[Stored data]
• • • •

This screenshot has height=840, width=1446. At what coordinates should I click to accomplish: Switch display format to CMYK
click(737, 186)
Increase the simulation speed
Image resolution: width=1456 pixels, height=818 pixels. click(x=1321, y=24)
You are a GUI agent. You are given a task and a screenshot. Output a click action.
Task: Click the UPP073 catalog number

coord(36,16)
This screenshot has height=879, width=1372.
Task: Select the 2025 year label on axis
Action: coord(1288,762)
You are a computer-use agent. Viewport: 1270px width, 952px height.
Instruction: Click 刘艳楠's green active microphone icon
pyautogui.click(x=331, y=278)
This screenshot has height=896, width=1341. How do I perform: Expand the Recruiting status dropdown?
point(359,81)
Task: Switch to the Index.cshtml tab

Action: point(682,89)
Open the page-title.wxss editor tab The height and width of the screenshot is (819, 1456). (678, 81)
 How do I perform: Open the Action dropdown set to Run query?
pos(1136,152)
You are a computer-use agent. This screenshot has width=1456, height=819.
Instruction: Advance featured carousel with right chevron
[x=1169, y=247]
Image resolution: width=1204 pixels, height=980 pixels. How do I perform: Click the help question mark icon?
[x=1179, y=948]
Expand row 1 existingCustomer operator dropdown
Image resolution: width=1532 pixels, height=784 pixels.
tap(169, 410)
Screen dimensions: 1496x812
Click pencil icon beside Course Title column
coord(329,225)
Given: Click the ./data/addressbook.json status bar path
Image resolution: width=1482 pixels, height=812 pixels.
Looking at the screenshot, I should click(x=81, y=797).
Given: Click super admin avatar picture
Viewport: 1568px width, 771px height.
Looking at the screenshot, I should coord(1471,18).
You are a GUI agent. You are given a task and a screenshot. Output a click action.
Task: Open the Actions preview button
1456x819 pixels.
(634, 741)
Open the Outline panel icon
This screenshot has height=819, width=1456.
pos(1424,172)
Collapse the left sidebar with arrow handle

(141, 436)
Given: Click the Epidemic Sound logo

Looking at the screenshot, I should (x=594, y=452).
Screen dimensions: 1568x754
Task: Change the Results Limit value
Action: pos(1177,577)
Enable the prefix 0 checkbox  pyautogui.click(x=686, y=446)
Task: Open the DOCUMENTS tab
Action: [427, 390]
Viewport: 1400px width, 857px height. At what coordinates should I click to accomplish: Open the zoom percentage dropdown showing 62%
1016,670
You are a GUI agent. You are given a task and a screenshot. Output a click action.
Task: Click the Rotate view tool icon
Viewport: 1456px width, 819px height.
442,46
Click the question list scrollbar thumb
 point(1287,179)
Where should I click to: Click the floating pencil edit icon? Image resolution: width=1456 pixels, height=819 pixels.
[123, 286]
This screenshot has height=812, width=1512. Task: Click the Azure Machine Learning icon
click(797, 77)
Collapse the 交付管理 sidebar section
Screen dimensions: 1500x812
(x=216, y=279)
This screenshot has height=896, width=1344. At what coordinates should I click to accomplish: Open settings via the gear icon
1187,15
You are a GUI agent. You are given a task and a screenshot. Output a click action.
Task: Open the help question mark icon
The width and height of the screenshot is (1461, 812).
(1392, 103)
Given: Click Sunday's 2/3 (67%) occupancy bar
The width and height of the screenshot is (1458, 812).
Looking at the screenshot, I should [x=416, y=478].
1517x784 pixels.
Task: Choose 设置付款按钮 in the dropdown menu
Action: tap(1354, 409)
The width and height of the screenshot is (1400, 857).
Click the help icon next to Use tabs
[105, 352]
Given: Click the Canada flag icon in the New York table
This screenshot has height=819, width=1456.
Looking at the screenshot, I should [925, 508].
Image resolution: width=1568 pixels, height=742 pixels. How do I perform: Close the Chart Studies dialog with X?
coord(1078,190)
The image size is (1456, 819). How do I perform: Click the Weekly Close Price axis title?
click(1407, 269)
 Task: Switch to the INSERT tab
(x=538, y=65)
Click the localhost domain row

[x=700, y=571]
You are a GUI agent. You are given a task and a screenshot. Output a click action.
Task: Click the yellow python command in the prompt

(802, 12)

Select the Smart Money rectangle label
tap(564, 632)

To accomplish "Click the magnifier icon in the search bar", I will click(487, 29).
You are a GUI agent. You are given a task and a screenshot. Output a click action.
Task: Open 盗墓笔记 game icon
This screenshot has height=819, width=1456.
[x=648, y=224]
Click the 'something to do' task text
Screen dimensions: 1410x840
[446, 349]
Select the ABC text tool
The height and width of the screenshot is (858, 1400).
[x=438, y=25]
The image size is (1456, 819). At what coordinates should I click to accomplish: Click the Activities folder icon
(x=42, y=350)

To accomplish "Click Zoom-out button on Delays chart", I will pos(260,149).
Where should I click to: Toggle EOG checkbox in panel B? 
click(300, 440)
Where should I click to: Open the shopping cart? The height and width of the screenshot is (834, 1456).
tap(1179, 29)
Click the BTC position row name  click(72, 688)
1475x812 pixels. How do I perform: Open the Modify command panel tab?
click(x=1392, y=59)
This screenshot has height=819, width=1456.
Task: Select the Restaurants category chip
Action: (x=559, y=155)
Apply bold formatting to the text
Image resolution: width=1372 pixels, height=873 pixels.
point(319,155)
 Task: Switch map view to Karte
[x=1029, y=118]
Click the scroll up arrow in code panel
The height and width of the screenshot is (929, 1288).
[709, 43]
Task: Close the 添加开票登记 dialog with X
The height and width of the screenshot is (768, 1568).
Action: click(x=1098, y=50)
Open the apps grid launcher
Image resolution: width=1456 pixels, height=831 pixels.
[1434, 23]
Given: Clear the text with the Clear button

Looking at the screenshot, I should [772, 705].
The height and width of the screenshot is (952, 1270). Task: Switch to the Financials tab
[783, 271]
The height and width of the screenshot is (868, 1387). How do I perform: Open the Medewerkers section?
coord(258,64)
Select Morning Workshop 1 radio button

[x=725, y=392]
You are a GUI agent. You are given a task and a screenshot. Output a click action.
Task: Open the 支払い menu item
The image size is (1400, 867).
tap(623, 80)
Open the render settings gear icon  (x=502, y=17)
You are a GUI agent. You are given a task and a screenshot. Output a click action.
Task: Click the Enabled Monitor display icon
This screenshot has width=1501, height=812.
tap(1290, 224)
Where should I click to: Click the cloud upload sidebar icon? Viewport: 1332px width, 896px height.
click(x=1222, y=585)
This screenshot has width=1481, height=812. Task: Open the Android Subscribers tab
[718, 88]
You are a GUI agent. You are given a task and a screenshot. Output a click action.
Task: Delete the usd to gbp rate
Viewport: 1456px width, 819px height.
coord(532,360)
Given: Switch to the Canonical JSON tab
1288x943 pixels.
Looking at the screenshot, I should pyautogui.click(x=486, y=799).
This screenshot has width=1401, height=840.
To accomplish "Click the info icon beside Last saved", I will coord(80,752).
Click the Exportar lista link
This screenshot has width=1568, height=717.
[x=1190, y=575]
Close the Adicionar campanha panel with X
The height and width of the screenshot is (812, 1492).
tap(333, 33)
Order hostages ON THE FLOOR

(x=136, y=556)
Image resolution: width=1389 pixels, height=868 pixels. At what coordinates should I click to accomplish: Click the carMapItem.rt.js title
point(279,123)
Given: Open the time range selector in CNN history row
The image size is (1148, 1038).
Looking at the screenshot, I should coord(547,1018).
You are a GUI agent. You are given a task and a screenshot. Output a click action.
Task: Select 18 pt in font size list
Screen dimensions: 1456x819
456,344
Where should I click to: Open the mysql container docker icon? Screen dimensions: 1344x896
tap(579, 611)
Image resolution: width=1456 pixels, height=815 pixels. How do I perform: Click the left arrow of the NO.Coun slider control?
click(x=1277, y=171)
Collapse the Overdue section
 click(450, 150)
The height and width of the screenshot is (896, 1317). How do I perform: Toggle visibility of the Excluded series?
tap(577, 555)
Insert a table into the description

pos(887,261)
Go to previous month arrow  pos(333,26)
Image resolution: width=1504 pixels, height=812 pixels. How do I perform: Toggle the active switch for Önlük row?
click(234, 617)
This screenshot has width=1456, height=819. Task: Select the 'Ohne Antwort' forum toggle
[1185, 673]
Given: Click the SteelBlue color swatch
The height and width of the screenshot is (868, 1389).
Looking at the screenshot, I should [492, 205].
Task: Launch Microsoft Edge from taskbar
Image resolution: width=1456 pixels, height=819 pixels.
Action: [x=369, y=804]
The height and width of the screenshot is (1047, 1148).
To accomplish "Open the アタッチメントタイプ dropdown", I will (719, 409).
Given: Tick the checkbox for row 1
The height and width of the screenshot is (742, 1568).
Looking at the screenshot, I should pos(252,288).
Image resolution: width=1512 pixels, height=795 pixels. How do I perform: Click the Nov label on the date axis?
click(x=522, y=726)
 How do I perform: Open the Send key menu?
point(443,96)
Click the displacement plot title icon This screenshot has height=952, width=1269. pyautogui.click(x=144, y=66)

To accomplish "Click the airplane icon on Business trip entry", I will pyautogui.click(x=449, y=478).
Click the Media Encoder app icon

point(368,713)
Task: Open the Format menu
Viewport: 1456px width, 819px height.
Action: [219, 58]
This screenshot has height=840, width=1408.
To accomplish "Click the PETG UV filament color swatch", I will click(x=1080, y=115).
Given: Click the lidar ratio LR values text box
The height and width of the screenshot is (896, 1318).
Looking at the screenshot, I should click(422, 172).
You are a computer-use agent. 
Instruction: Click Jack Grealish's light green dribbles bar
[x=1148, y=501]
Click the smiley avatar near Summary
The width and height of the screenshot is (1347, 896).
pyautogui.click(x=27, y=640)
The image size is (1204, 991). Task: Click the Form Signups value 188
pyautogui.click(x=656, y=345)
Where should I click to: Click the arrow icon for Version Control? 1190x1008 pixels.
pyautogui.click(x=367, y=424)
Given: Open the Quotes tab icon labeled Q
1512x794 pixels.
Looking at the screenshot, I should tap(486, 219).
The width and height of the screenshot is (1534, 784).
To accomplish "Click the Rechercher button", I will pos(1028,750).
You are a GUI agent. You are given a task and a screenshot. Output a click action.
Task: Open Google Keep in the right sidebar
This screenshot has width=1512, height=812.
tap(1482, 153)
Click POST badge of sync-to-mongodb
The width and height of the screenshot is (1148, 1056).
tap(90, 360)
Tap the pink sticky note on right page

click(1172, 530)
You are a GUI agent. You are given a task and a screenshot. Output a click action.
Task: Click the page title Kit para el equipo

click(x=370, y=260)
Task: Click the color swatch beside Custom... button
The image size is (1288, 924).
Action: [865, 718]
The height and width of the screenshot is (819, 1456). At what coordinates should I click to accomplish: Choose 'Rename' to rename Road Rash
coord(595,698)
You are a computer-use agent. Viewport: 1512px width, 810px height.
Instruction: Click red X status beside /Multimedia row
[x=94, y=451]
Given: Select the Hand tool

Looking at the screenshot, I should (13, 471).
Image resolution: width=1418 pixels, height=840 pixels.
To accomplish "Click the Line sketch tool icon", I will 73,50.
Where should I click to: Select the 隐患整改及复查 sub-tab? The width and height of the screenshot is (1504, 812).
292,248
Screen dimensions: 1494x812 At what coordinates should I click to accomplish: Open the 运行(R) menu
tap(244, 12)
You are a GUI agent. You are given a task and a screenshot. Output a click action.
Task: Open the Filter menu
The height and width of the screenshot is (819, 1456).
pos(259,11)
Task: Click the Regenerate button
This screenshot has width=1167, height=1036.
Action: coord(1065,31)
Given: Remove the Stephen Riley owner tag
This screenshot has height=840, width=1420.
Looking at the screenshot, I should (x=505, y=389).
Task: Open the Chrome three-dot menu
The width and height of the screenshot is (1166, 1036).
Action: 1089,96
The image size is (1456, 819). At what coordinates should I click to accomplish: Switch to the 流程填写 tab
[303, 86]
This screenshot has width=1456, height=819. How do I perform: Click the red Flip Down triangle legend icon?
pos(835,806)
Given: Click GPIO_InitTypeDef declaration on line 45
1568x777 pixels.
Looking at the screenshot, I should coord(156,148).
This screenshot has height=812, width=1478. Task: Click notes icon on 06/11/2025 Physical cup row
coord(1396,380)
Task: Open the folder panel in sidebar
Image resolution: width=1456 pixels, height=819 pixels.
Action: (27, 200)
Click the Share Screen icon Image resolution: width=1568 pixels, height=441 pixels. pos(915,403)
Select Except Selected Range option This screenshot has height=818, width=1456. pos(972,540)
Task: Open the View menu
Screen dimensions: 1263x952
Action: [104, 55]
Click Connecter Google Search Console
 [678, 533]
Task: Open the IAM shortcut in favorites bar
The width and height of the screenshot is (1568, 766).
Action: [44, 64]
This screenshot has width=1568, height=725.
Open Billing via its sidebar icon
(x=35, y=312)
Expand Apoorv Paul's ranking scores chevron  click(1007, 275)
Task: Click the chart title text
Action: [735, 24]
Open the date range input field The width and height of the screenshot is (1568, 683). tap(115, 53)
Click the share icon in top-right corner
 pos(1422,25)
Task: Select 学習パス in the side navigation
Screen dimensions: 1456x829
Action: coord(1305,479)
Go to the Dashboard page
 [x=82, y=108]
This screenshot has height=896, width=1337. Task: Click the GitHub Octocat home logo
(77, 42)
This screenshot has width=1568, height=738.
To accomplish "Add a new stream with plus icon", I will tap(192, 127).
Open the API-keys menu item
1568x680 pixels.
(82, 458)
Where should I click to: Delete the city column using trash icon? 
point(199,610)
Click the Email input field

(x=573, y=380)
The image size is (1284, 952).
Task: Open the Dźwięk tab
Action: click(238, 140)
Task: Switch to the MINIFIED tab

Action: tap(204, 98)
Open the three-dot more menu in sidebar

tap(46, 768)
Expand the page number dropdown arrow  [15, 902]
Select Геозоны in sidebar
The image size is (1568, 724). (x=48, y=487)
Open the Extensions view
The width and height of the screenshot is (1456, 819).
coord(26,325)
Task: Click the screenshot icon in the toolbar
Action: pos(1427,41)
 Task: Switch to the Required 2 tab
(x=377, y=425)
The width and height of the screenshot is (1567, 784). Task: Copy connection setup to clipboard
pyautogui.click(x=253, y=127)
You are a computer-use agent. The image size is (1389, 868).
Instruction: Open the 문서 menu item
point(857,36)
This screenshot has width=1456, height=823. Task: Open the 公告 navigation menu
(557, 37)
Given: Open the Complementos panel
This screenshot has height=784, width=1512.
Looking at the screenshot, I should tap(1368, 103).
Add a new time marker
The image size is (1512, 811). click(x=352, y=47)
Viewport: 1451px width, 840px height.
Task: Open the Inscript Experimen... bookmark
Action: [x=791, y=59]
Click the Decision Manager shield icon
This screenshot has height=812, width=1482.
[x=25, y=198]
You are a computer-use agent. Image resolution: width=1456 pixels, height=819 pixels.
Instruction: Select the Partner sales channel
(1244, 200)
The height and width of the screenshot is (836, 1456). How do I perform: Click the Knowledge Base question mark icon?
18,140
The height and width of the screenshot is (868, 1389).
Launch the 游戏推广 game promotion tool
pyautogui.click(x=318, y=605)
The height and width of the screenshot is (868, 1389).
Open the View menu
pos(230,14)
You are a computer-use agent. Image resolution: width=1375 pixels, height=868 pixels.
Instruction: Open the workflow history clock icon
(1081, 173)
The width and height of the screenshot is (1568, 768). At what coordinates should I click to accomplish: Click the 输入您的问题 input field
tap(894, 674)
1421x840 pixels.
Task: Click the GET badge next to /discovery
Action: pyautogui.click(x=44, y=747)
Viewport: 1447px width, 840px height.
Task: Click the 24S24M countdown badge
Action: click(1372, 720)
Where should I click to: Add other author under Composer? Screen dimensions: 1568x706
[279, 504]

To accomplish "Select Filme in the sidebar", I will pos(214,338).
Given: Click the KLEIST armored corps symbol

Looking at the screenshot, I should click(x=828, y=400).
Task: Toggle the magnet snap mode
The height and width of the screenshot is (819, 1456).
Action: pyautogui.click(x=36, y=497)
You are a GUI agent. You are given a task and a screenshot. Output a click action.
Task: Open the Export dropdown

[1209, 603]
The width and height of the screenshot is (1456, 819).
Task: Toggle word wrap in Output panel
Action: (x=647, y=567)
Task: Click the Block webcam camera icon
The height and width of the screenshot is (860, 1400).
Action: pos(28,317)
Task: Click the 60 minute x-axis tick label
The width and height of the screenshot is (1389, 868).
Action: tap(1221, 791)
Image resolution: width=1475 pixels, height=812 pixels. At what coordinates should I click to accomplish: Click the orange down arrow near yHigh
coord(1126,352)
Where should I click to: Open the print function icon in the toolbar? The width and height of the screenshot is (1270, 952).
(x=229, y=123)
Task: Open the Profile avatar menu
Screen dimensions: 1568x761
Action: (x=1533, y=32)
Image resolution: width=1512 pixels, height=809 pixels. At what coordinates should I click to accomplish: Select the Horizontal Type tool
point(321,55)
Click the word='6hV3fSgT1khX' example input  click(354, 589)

• • • •

## ACTIVITY
Every line above that holds the string "computer" should be copied out.

## TASK ANSWER
You are a computer-use agent. Viewport: 1270px width, 952px height.
You are a computer-use agent. This screenshot has width=1456, height=819.
You are a computer-use agent. 
You are a computer-use agent. Viewport: 1512px width, 810px height.
You are a computer-use agent. The image size is (1389, 868).
You are a computer-use agent. Image resolution: width=1456 pixels, height=819 pixels.
You are a computer-use agent. Image resolution: width=1375 pixels, height=868 pixels.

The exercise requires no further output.